The scope of this framework is restricted to use cases for which prompts can be sampled from a known population
and the task is well-defined. Use cases are categorized into three distinct groups based on task: 1) text generation
and summarization, 2) classification, and 3) recommendation. Within each category, metrics to assess pertinent bias and fairness risks are identified based on characteristics of the use case. The specifics of this mapping are elaborated upon below.

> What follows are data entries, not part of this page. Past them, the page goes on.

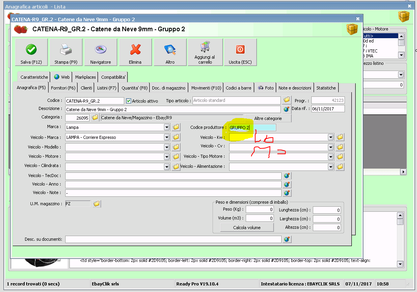Screen dimensions: 417x292
Task: Open the Veicolo - Kw dropdown arrow
Action: click(x=331, y=137)
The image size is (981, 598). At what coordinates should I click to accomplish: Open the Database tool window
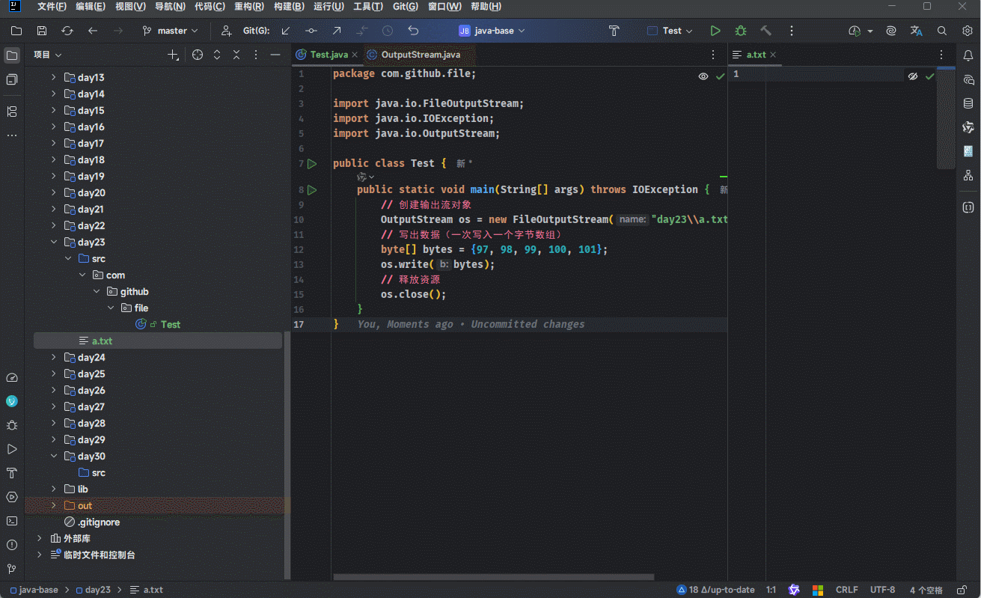(x=968, y=103)
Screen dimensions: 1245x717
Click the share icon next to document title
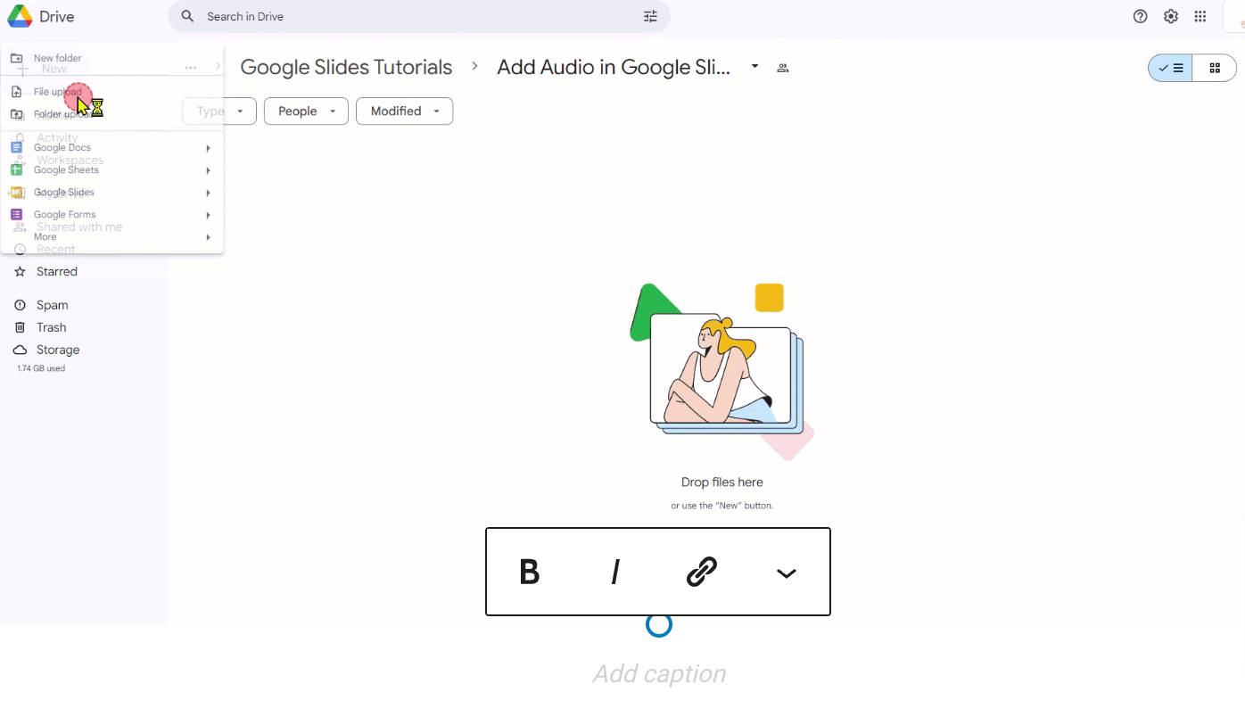(782, 67)
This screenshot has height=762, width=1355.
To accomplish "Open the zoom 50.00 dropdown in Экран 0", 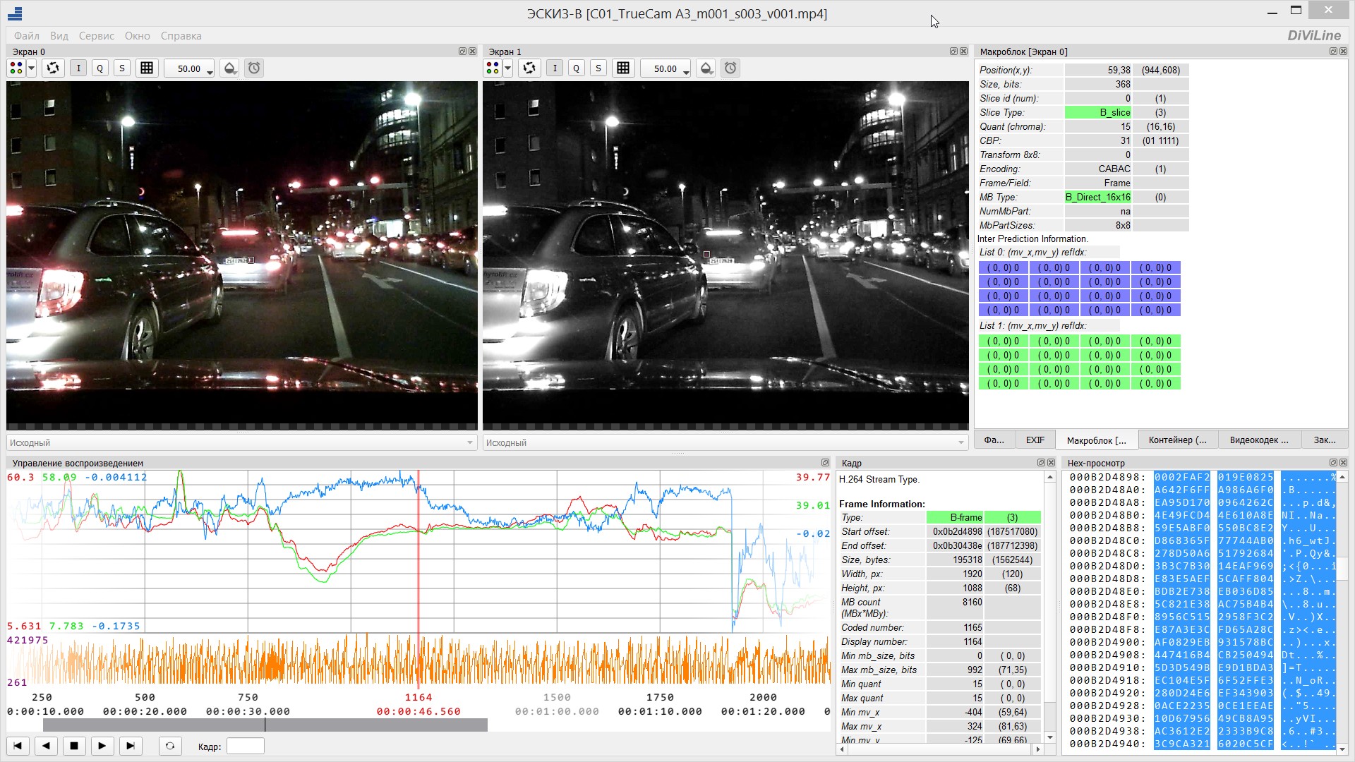I will pyautogui.click(x=210, y=71).
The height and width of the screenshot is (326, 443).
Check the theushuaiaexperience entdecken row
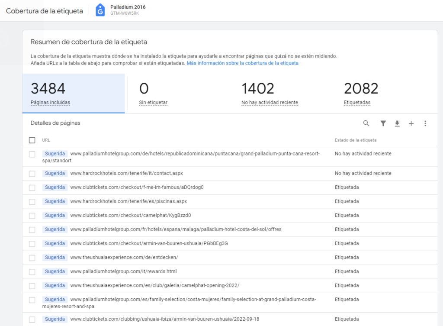(x=32, y=257)
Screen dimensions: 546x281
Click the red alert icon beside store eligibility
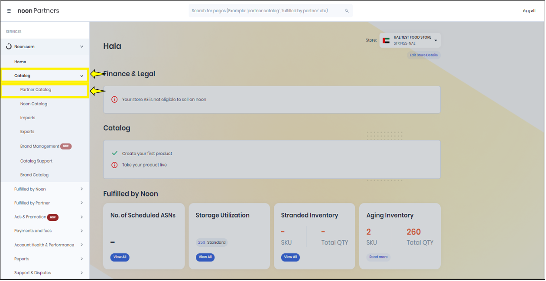(x=114, y=99)
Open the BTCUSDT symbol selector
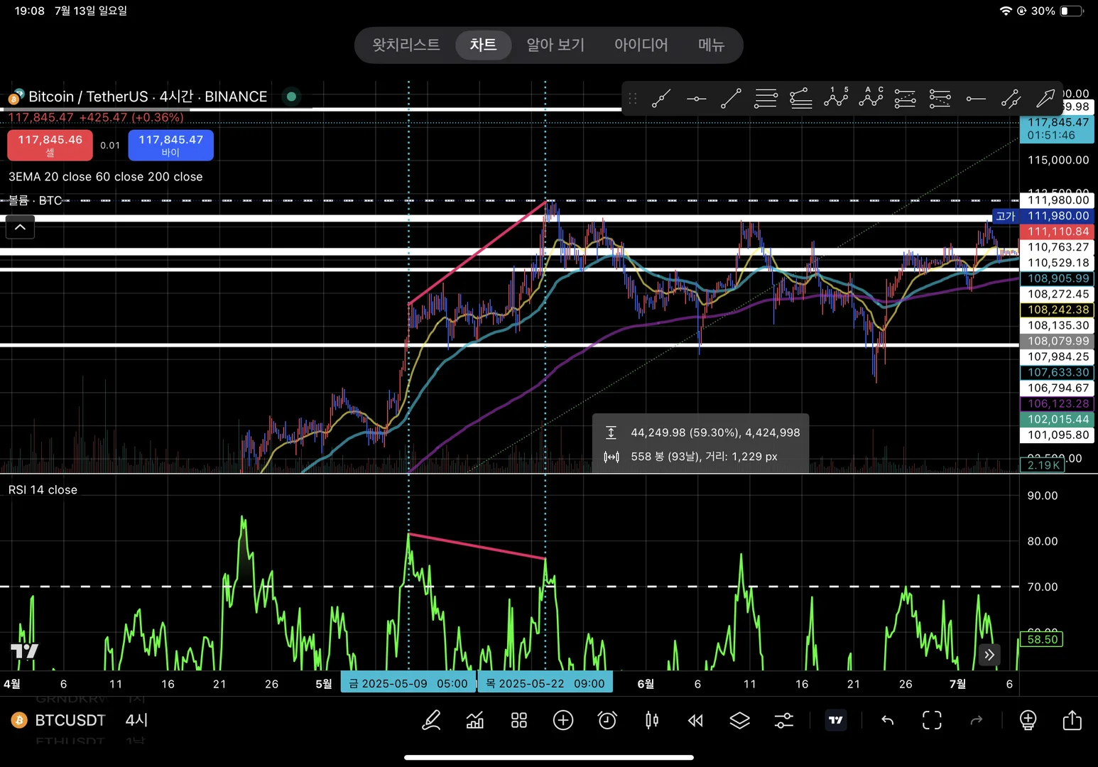This screenshot has height=767, width=1098. click(70, 720)
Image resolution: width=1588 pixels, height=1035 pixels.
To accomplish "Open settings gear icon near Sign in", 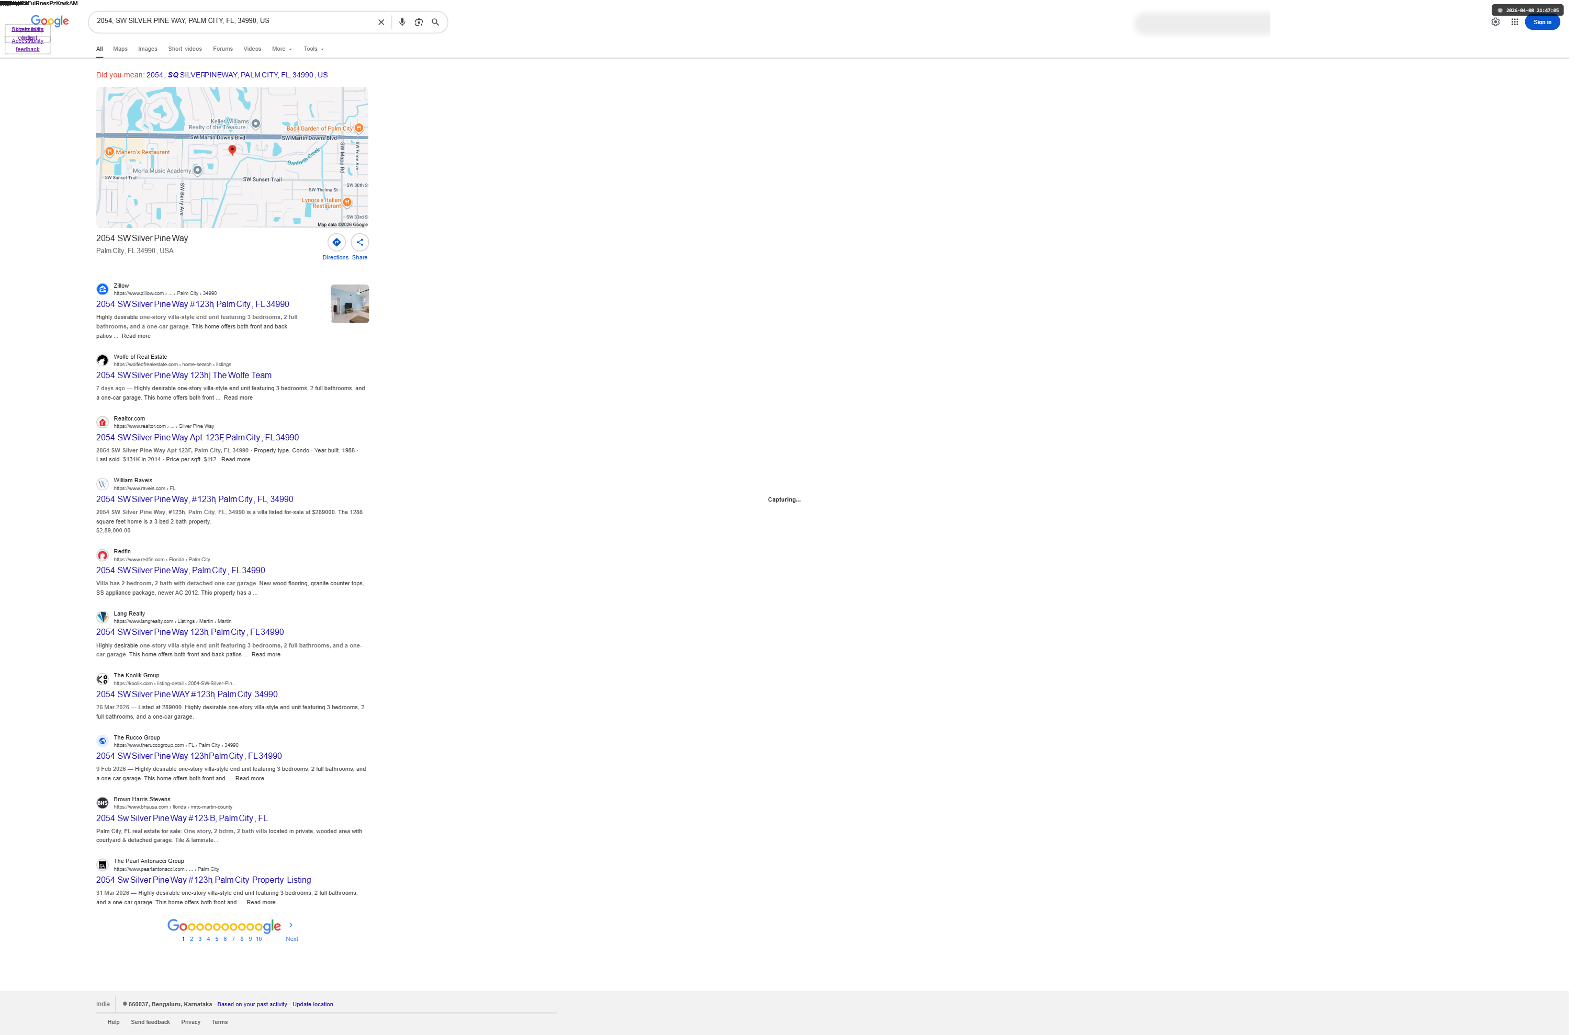I will 1495,22.
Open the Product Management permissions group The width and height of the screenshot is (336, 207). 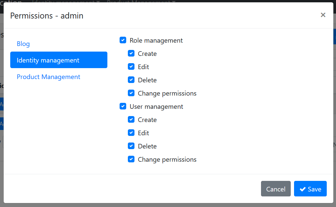tap(48, 77)
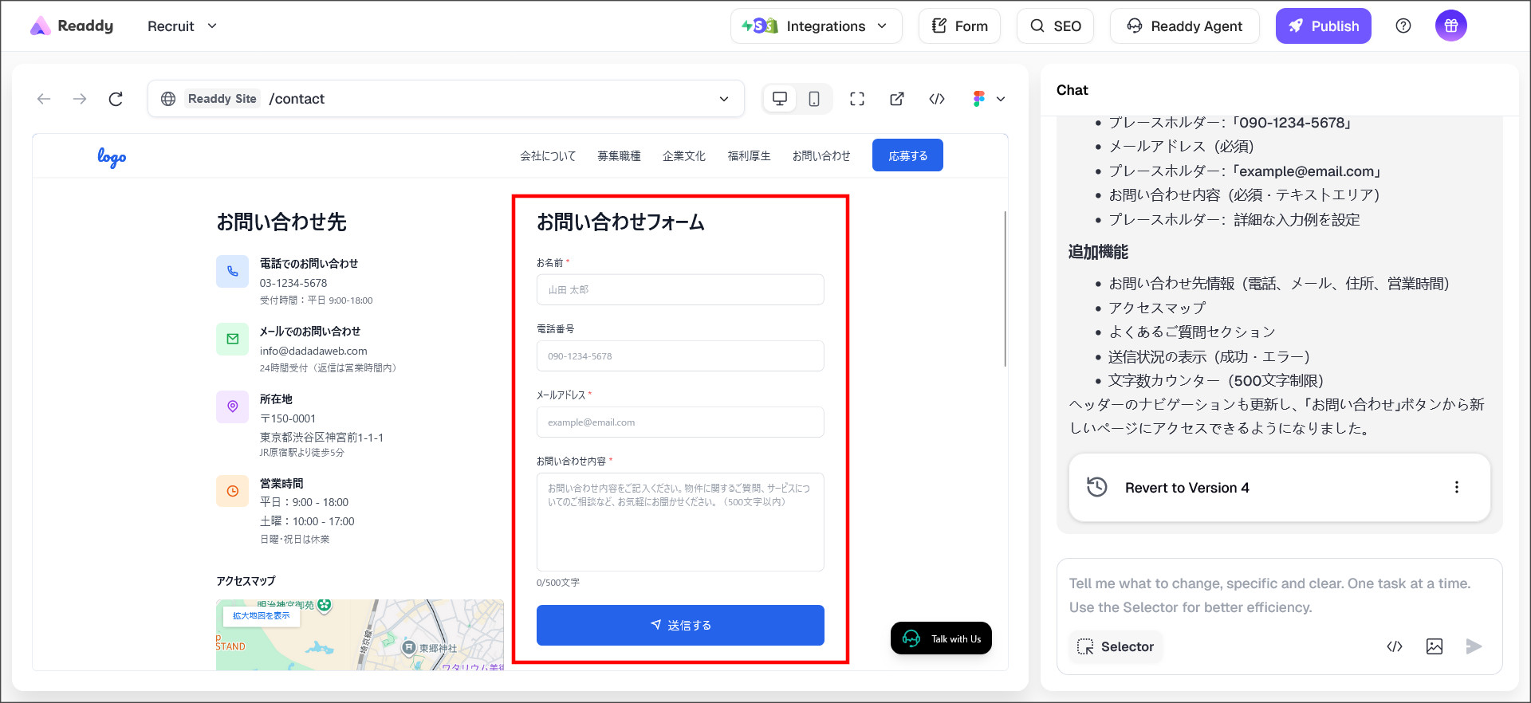Open the code view icon in toolbar
This screenshot has width=1531, height=703.
tap(937, 99)
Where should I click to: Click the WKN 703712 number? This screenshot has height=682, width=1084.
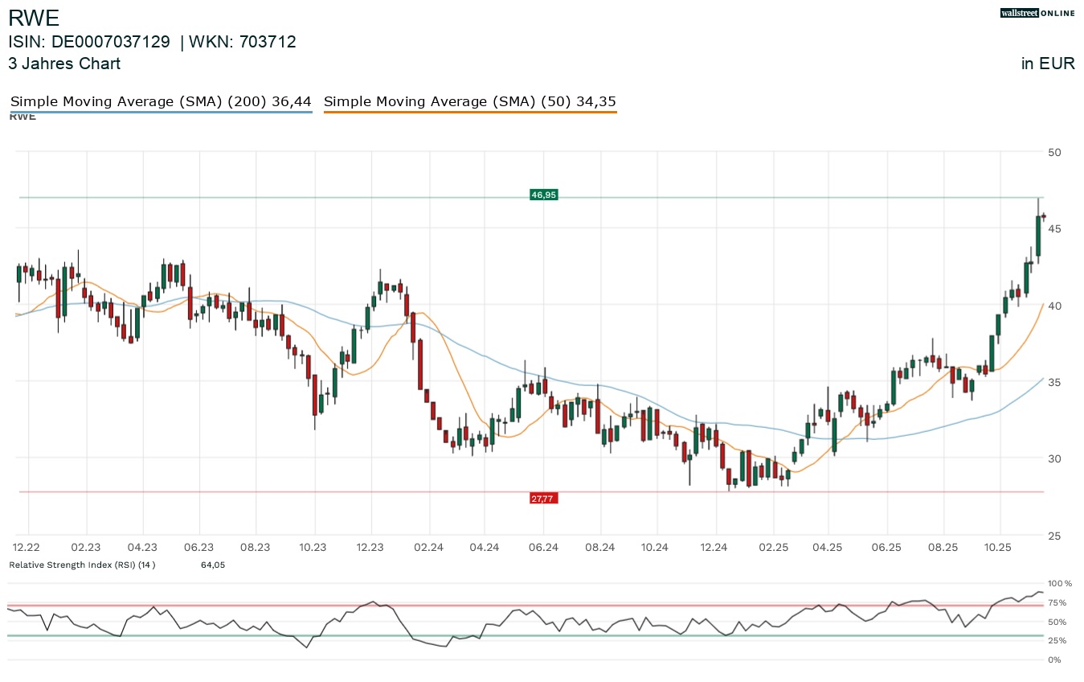[272, 43]

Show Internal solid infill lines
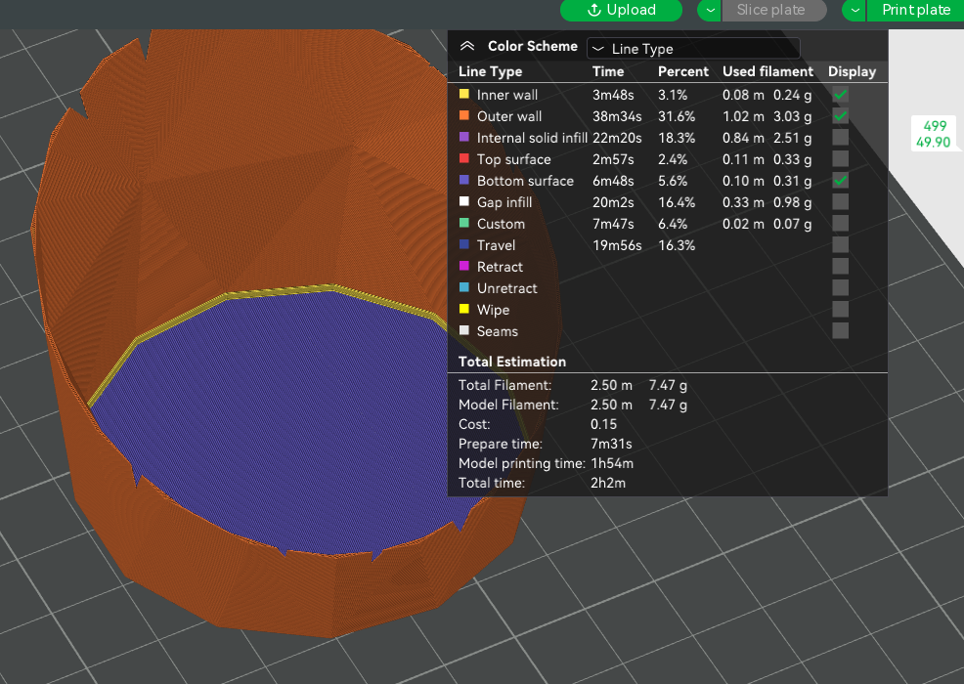coord(840,138)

When considering text generation and summarization, an important factor in determining relevant bias and fairness metrics is whether the use case upholds fairness through unawareness (FTU). This means that all inputs provided to the model do not include any mentions of protected attribute words. If FTU cannot be achieved, it is recommended that practitioners include counterfactual fairness and stereotype metrics in their assessments. Additionally, it is recommended that all text generation and summarization use cases undergo toxicity evaluation, regardless of whether or not FTU is achieved. For illustrations of how to calculate these metrics with LangFair, refer to the [toxicity, stereotype, and counterfactual demo notebooks](https://github.com/cvs-health/langfair/tree/main/examples/evaluations/text_generation) or the [AutoEval demo notebook](https://github.com/cvs-health/langfair/tree/main/examples/evaluations/text_generation/auto_eval_demo.ipynb) for a more automated implementation.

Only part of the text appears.